Problem to work on — Each record should be output exactly, with every character kept.
───── Source information
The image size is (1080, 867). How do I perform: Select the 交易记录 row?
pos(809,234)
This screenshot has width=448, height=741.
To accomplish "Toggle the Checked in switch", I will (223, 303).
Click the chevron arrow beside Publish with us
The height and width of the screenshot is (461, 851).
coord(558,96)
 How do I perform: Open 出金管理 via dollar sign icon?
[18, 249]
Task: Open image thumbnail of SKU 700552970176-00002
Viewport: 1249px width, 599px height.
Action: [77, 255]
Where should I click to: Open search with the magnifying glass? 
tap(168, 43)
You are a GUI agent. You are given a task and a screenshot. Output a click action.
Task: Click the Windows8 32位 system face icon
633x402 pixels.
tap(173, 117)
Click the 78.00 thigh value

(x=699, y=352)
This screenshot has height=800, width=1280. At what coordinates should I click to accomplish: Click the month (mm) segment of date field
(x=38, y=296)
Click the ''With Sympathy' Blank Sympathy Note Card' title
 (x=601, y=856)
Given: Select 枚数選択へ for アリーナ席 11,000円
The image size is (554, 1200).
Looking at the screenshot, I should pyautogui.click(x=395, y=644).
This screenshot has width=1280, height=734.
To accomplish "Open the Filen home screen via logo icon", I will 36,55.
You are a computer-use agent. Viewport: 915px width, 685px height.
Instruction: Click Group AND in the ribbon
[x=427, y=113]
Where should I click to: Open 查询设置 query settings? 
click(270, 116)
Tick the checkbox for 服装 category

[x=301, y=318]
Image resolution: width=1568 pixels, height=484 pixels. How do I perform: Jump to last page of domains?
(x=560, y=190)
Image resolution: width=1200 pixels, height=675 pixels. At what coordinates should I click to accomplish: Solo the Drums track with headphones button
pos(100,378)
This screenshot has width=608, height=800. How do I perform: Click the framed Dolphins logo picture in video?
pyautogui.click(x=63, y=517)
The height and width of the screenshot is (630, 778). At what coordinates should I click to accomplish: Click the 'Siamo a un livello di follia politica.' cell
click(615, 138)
──────────
Answer for this exercise —
The image size is (1080, 867). How do I perform: Select the 交易记录 row?
pos(809,234)
This screenshot has width=448, height=741.
To accomplish "Toggle the Checked in switch", I will (223, 303).
Click the chevron arrow beside Publish with us
The height and width of the screenshot is (461, 851).
coord(558,96)
 How do I perform: Open 出金管理 via dollar sign icon?
[18, 249]
Task: Open image thumbnail of SKU 700552970176-00002
Viewport: 1249px width, 599px height.
Action: [77, 255]
Where should I click to: Open search with the magnifying glass? 
tap(168, 43)
You are a GUI agent. You are given a task and a screenshot. Output a click action.
Task: Click the Windows8 32位 system face icon
633x402 pixels.
tap(173, 117)
Click the 78.00 thigh value

(x=699, y=352)
This screenshot has height=800, width=1280. At what coordinates should I click to accomplish: Click the month (mm) segment of date field
(x=38, y=296)
Click the ''With Sympathy' Blank Sympathy Note Card' title
 (x=601, y=856)
Given: Select 枚数選択へ for アリーナ席 11,000円
The image size is (554, 1200).
Looking at the screenshot, I should pyautogui.click(x=395, y=644).
This screenshot has width=1280, height=734.
To accomplish "Open the Filen home screen via logo icon", I will 36,55.
You are a computer-use agent. Viewport: 915px width, 685px height.
Instruction: Click Group AND in the ribbon
[x=427, y=113]
Where should I click to: Open 查询设置 query settings? 
click(270, 116)
Tick the checkbox for 服装 category

[x=301, y=318]
Image resolution: width=1568 pixels, height=484 pixels. How do I perform: Jump to last page of domains?
(x=560, y=190)
Image resolution: width=1200 pixels, height=675 pixels. At what coordinates should I click to accomplish: Solo the Drums track with headphones button
pos(100,378)
This screenshot has width=608, height=800. How do I perform: Click the framed Dolphins logo picture in video?
pyautogui.click(x=63, y=517)
The height and width of the screenshot is (630, 778). At what coordinates should I click to accomplish: Click the 'Siamo a un livello di follia politica.' cell
click(615, 138)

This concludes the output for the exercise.